<<<<

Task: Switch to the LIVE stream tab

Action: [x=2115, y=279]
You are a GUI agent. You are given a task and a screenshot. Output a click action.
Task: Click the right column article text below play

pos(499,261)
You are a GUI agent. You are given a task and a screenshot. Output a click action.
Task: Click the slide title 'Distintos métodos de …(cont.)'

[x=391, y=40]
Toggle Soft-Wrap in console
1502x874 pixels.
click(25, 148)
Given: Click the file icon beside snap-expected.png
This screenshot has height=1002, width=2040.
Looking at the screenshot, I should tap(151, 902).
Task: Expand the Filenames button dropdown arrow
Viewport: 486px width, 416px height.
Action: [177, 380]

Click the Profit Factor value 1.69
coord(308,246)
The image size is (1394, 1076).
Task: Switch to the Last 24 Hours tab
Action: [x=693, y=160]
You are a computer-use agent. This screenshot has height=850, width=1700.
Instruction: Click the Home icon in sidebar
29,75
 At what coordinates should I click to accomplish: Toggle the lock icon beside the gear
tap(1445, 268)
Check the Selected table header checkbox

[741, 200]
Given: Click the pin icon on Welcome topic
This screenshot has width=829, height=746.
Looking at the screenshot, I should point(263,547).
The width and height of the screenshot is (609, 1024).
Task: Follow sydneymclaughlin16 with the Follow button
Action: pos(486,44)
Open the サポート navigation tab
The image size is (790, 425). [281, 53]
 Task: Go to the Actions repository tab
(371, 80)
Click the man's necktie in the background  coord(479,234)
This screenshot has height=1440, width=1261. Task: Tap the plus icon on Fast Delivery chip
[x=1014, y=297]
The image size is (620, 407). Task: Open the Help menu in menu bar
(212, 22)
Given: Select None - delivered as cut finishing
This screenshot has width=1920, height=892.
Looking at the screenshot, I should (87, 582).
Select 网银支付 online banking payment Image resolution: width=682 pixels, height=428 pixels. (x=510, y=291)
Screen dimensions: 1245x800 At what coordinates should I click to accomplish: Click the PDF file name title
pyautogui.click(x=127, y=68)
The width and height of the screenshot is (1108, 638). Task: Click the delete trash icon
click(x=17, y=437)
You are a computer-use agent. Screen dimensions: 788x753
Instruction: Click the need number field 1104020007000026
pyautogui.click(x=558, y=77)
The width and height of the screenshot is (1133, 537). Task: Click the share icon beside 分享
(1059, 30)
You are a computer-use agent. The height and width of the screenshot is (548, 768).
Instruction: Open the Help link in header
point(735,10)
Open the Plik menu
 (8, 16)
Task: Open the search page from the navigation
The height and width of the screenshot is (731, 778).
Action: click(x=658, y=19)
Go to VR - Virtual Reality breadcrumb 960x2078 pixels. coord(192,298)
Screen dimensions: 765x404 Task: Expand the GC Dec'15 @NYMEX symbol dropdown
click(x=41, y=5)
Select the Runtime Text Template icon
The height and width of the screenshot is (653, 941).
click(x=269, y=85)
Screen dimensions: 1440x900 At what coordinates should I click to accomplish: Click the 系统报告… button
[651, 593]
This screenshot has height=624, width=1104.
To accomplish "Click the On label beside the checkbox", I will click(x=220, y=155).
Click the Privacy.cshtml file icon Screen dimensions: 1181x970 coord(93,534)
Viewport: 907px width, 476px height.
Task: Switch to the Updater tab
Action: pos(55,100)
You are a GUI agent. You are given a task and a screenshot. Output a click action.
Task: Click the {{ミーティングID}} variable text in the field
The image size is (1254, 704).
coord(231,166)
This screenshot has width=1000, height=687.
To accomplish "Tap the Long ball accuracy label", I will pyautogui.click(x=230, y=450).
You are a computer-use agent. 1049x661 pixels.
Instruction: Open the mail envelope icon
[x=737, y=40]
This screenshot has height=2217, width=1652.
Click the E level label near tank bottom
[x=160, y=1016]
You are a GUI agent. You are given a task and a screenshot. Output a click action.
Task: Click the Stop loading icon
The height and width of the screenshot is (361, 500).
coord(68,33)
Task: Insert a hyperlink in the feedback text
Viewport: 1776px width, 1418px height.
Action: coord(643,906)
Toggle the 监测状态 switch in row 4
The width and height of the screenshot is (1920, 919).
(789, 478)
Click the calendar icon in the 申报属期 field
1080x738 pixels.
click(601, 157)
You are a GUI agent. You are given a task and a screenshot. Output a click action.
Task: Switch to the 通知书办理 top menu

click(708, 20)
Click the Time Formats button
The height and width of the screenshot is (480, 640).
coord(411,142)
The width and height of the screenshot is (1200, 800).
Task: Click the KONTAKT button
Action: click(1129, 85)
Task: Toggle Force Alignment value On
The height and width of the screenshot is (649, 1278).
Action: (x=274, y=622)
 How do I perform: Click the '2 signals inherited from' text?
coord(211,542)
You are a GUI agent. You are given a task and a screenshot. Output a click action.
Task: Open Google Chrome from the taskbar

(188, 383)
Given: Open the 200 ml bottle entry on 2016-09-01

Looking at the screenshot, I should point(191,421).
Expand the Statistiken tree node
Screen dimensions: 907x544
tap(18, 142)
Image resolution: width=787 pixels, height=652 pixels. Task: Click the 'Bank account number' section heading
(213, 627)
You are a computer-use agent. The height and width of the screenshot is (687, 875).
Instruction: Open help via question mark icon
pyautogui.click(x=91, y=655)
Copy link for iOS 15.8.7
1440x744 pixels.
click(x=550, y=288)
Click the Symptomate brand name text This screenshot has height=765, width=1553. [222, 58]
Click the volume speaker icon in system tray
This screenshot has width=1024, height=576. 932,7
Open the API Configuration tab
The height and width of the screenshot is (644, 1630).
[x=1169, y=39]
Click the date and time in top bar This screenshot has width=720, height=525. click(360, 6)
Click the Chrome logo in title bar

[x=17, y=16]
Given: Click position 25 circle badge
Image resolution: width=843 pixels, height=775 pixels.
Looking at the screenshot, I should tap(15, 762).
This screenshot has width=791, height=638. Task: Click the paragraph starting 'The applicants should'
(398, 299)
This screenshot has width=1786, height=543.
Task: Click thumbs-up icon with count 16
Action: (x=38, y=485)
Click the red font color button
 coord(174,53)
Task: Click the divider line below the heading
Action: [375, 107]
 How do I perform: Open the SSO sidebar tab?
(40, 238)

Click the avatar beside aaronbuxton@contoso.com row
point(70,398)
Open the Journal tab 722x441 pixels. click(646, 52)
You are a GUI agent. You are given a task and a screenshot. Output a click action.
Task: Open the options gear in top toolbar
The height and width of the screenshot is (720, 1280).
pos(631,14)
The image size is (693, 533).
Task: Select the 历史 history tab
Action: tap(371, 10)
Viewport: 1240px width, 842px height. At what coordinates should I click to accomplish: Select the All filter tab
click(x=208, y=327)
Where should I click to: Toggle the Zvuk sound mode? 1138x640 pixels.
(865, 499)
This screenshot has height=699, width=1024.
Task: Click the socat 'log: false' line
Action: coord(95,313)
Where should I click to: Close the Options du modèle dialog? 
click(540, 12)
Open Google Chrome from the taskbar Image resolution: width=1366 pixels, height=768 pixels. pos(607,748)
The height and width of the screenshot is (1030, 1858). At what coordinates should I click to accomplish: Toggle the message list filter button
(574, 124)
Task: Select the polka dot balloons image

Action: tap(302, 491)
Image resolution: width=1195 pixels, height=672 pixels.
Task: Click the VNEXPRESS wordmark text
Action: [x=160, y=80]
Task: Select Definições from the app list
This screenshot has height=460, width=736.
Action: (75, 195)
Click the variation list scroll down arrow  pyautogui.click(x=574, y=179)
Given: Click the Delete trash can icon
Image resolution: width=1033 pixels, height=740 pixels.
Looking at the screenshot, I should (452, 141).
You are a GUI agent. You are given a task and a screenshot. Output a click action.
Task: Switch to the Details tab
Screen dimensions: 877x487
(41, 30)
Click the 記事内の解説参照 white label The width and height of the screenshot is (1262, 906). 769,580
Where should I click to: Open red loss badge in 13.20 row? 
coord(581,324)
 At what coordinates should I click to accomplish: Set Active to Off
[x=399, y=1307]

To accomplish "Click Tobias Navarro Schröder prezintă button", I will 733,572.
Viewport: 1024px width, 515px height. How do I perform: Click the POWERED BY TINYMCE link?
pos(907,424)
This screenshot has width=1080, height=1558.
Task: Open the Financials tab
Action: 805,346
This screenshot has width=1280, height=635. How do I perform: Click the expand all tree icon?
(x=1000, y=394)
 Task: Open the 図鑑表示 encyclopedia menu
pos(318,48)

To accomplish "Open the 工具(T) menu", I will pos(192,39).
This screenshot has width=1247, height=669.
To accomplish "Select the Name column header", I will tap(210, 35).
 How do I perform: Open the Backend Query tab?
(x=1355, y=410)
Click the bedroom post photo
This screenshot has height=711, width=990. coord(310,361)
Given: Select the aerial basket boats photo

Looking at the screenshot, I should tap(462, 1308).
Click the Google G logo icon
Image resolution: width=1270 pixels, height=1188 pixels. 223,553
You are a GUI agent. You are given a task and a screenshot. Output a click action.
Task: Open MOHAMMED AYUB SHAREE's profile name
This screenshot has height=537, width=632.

>>>>

_Task prompt_: Among the entries above, copy exactly only the lines starting with the one containing "Task: Click the right" and going through the one containing "Select 网银支付 online", both ends included.

_Answer for this exercise_:
Task: Click the right column article text below play

pos(499,261)
You are a GUI agent. You are given a task and a screenshot. Output a click action.
Task: Click the slide title 'Distintos métodos de …(cont.)'

[x=391, y=40]
Toggle Soft-Wrap in console
1502x874 pixels.
click(25, 148)
Given: Click the file icon beside snap-expected.png
This screenshot has height=1002, width=2040.
Looking at the screenshot, I should tap(151, 902).
Task: Expand the Filenames button dropdown arrow
Viewport: 486px width, 416px height.
Action: [177, 380]

Click the Profit Factor value 1.69
coord(308,246)
The image size is (1394, 1076).
Task: Switch to the Last 24 Hours tab
Action: [x=693, y=160]
You are a computer-use agent. This screenshot has height=850, width=1700.
Instruction: Click the Home icon in sidebar
29,75
 At what coordinates should I click to accomplish: Toggle the lock icon beside the gear
tap(1445, 268)
Check the Selected table header checkbox

[741, 200]
Given: Click the pin icon on Welcome topic
This screenshot has width=829, height=746.
Looking at the screenshot, I should point(263,547).
The width and height of the screenshot is (609, 1024).
Task: Follow sydneymclaughlin16 with the Follow button
Action: pos(486,44)
Open the サポート navigation tab
The image size is (790, 425). [281, 53]
 Task: Go to the Actions repository tab
(371, 80)
Click the man's necktie in the background  coord(479,234)
This screenshot has height=1440, width=1261. Task: Tap the plus icon on Fast Delivery chip
[x=1014, y=297]
The image size is (620, 407). Task: Open the Help menu in menu bar
(212, 22)
Given: Select None - delivered as cut finishing
This screenshot has width=1920, height=892.
Looking at the screenshot, I should (87, 582).
Select 网银支付 online banking payment Image resolution: width=682 pixels, height=428 pixels. (x=510, y=291)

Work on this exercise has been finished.